DiRAC: Memory Intensive 2.5y
Lead Research Organisation:
Durham University
Department Name: Physics
Abstract
Physicists across the astronomy, nuclear and particle physics communities are focussed on understanding how the Universe works at a very fundamental level. The distance scales with which they work vary by 50 orders of magnitude from the smallest distances probed by experiments at the Large Hadron Collider, deep within the atomic nucleus, to the largest scale galaxy clusters discovered out in space. The Science challenges, however, are linked through questions such as: How did the Universe begin and how is it evolving? and What are the fundamental constituents and fabric of the Universe and how do they interact?
Progress requires new astronomical observations and experimental data but also new theoretical insights. Theoretical understanding comes increasingly from large-scale computations that allow us to confront the consequences of our theories very accurately with the data or allow us to interrogate the data in detail to extract information that has impact on our theories. These computations test the fastest computers that we have and push the boundaries of technology in this sector. They also provide an excellent environment for training students in state-of-the-art techniques for code optimisation and data mining and visualisation.
The DiRAC2 HPC facility has been operating since 2012, providing computing resources for theoretical research in all areas of particle physics, astronomy, cosmology and nuclear physics supported by STFC. It is a highly productive facility, generating 200-250 papers annually in international, peer-reviewed journals. However, the DiRAC facility risks becoming uncompetitive as it has remained static in terms of overall capability since 2012. The DiRAC-2.5x investment in 2017/18 mitigated the risk of hardware failures, by replacing our oldest hardware components. However, as the factor 5 oversubscription of the most recent RAC call demonstrated, the science programme in 2019/20 and beyond requires a significant uplift in DiRAC's compute capability.

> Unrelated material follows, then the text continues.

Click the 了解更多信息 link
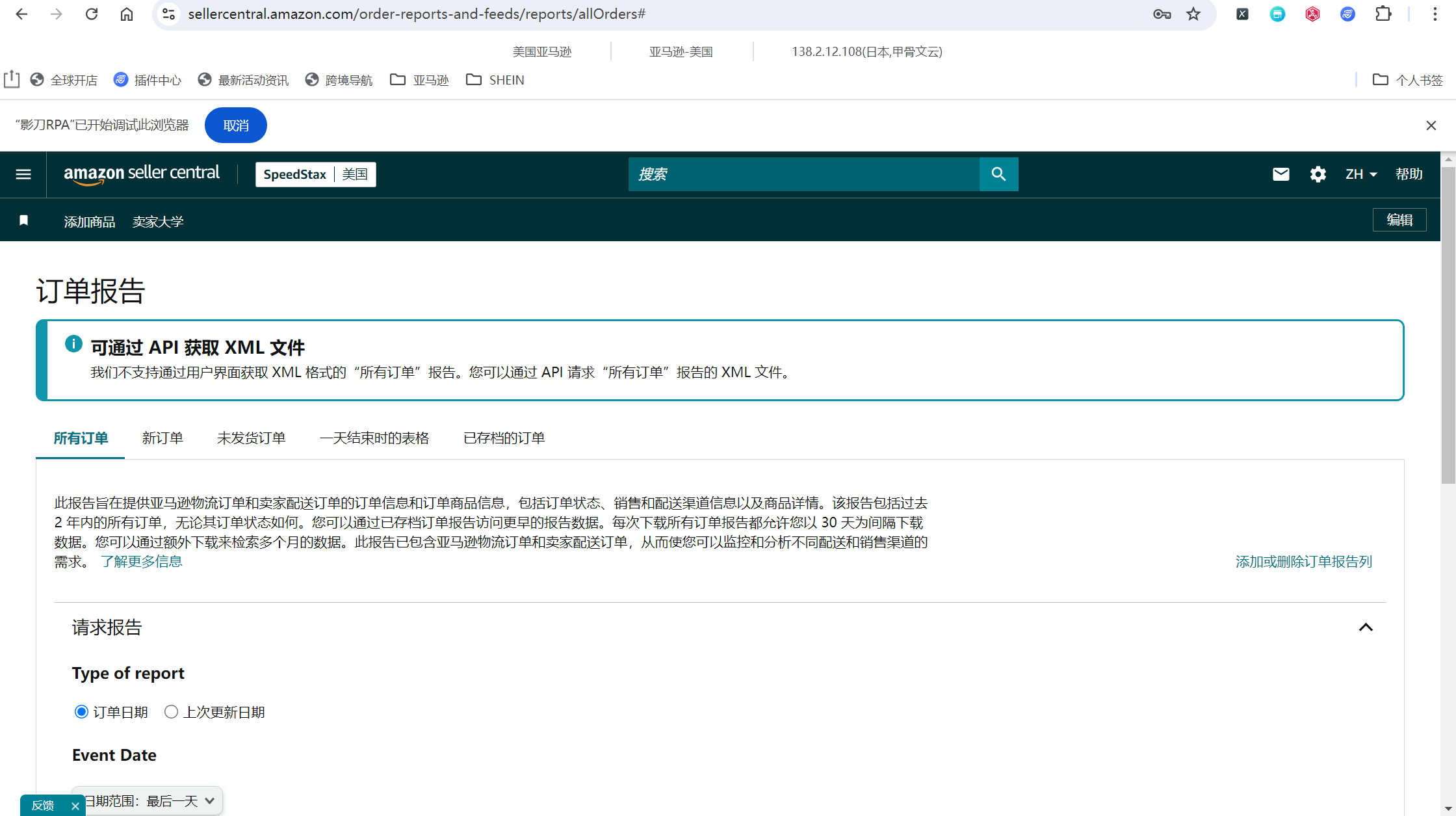Screen dimensions: 1456x816 141,562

The main purpose of the requested funding for the DiRAC2.5y project is to provide a factor 2 increase in computing across all DiRAC services to enable the facility to remain competitive during 2019/20 in anticipation of future funding for DiRAC-3.

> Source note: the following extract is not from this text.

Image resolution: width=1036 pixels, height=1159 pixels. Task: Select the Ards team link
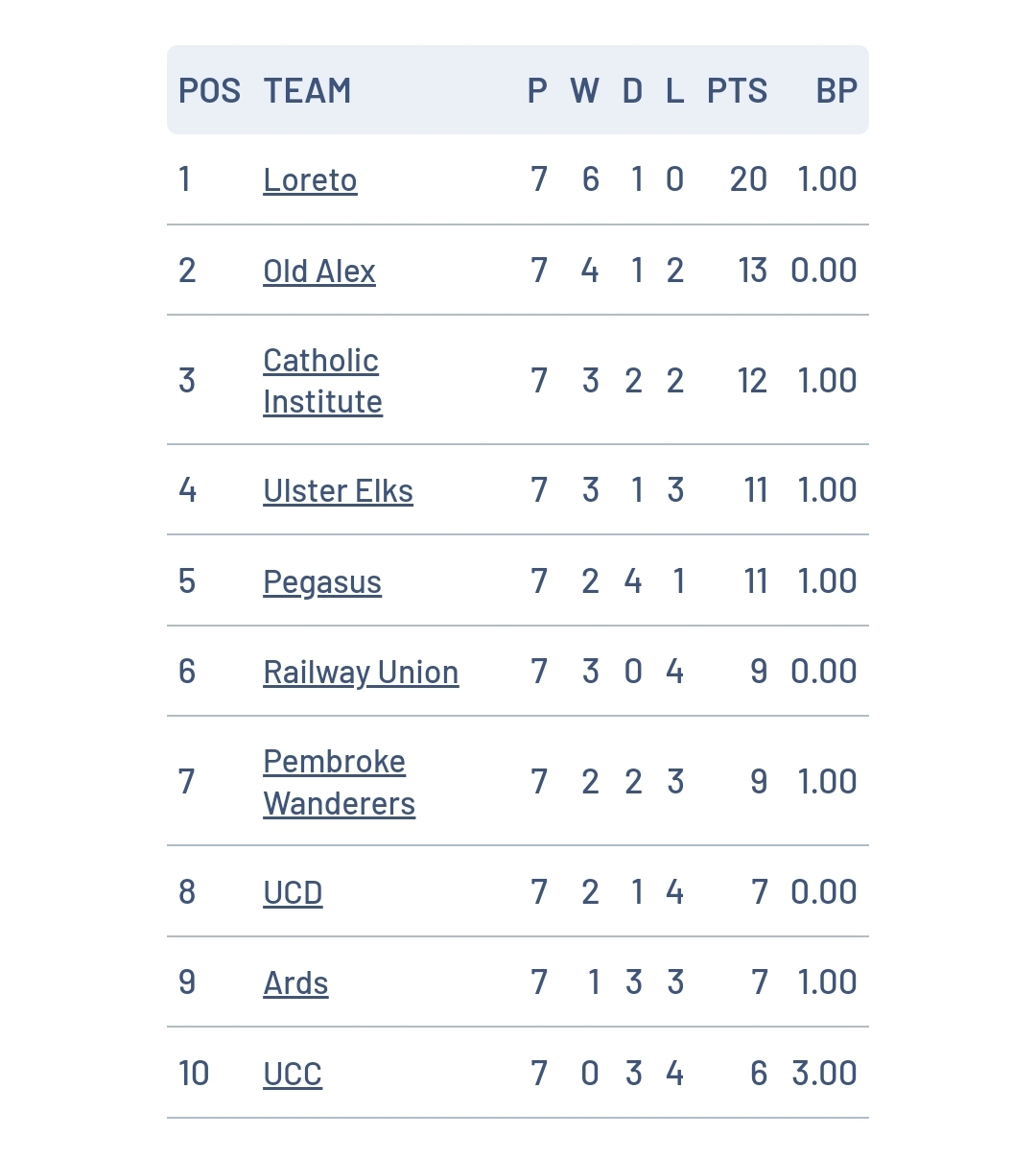(295, 983)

DiRAC2.5y builds on the success of the DiRAC HPC facility and will provide the resources needed to support cutting-edge research during 2019 in all areas of science supported by STFC. While the funding is required to remain competitive, the science programme will continue to be world-leading. Examples of the projects which will benefit from this investment include:
(i) lattice quantum chromodynamics (QCD) calculations of the properties of fundamental particles from first principles;
(ii) improving the potential of experiments at CERN's Large Hadron Collider for discovery of new physics by increasing the accuracy of theoretical predictions for rare processes involving the fundamental constituents of matter known as quarks;
(iii) simulations of the merger of pairs of black holes and which generate gravitational waves such as those recently discovered by the LIGO consortium;
(iv) the most realistic simulations to date of the formation and evolution of galaxies in the Universe;
(v) the accretion of gas onto supermassive black holes, the most efficient means of extracting energy from matter and the engine which drives galaxy evolution; (vi) new models of our own Milky Way galaxy calibrated using new data from the European Space Agency's GAIA satellite; (vii) detailed simulations of the interior of the sun and of planetary interiors; (viii) the formation of stars in clusters - for the first time it will be possible to follow the formation of massive stars.
Progress requires new astronomical observations and experimental data but also new theoretical insights. Theoretical understanding comes increasingly from large-scale computations that allow us to confront the consequences of our theories very accurately with the data or allow us to interrogate the data in detail to extract information that has impact on our theories. These computations test the fastest computers that we have and push the boundaries of technology in this sector. They also provide an excellent environment for training students in state-of-the-art techniques for code optimisation and data mining and visualisation.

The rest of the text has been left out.